Убийство времени. Автобиография | страница 40



Когда я полностью оправился от болезни, то поступил в Веймарскую музыкальную академию, чтобы продолжить учебу. Меня прослушивал Максим Валлентин, потом Йозеф-Мария Хаушильд, а затем и весь штат. Максим Валлентин, бывший директор немецкого театра в Москве, проповедовал метод Станиславского. Хаушильд был знаменитым певцом, слегка чванливым («Я могу спеть весь «Зимний путь» без передышки»), но вежливым и чутким. Меня зачислили, дали стипендию, талоны на еду (я получил категорию Schwerarbeiter — человек, занимающийся тяжелым трудом), и я начал свой «тяжелый труд». Я все еще жил в госпитале в Апольде и приезжал в Веймар на поезде.
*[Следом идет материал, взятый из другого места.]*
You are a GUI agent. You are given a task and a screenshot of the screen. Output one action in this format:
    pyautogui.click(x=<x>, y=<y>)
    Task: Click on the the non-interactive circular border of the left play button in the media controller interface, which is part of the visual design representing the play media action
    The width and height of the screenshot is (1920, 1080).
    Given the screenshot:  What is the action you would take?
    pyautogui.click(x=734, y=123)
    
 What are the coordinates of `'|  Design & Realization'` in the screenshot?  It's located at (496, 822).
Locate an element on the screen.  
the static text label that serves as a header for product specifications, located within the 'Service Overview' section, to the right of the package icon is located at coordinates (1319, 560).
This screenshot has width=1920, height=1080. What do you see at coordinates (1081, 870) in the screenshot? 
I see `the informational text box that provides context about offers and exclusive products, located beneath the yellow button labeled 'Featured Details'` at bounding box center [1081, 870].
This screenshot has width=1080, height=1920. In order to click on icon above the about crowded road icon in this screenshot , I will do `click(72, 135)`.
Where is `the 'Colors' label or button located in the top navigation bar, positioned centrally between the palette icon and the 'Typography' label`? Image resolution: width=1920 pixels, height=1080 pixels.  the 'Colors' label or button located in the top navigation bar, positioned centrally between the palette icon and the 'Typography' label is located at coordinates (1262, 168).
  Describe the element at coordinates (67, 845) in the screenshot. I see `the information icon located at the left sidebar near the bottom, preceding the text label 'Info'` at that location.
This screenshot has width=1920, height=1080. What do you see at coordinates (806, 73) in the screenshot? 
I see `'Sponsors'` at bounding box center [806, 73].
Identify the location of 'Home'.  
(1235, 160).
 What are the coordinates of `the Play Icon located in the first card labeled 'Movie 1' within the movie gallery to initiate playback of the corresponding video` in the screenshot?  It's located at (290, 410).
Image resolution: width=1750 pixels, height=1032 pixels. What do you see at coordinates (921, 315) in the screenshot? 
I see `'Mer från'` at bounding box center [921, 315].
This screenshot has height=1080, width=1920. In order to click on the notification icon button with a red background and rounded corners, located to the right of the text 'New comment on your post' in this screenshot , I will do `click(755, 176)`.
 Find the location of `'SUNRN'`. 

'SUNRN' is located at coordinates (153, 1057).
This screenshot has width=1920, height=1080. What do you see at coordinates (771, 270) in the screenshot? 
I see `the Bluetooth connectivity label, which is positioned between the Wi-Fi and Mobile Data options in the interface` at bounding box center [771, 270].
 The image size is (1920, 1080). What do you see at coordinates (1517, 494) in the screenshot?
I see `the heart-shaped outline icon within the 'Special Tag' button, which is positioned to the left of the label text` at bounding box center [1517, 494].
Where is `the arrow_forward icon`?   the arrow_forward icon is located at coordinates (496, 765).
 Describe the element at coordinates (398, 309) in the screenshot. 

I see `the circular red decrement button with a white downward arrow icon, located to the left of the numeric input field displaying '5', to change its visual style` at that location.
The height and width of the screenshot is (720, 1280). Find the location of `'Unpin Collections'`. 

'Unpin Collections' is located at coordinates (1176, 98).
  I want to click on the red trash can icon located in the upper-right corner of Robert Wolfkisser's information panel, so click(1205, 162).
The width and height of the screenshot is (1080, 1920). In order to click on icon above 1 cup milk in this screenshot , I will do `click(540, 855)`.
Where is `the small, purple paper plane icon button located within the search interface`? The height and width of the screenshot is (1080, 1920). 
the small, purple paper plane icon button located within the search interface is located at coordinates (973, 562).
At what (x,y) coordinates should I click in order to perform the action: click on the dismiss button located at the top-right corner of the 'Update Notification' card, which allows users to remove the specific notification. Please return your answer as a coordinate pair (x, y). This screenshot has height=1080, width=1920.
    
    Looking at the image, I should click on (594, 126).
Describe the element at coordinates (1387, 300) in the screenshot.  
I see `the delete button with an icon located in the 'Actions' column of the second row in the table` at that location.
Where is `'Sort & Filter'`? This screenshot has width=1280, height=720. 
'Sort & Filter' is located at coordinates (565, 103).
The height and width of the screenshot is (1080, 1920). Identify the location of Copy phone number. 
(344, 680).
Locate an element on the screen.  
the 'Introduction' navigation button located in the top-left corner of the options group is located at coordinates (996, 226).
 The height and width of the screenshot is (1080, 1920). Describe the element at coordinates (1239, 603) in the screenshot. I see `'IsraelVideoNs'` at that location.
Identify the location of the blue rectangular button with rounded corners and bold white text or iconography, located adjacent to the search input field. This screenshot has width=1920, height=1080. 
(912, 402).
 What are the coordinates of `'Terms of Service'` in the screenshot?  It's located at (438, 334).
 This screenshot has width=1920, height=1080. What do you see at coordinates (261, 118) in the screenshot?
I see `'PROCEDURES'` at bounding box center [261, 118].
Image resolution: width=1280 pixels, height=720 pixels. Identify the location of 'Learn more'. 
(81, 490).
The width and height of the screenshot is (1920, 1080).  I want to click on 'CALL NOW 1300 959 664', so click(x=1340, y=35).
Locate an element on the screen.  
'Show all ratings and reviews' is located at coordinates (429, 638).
Чтобы профинансировать свое предприятие, я продал свои армейские часы русским солдатам — в три приема: сначала выручил небольшую сумму за часы так себе; затем чуть побольше за часы, которые были еще хуже; и, наконец, устроил целое представление, чтобы выручить побольше за последние часы. Я натер их жиром, затем опустил в воду, отметил, что они все еще работают и принял самое большое предложение. Общий итог: двести марок — по тем временам круглая сумма.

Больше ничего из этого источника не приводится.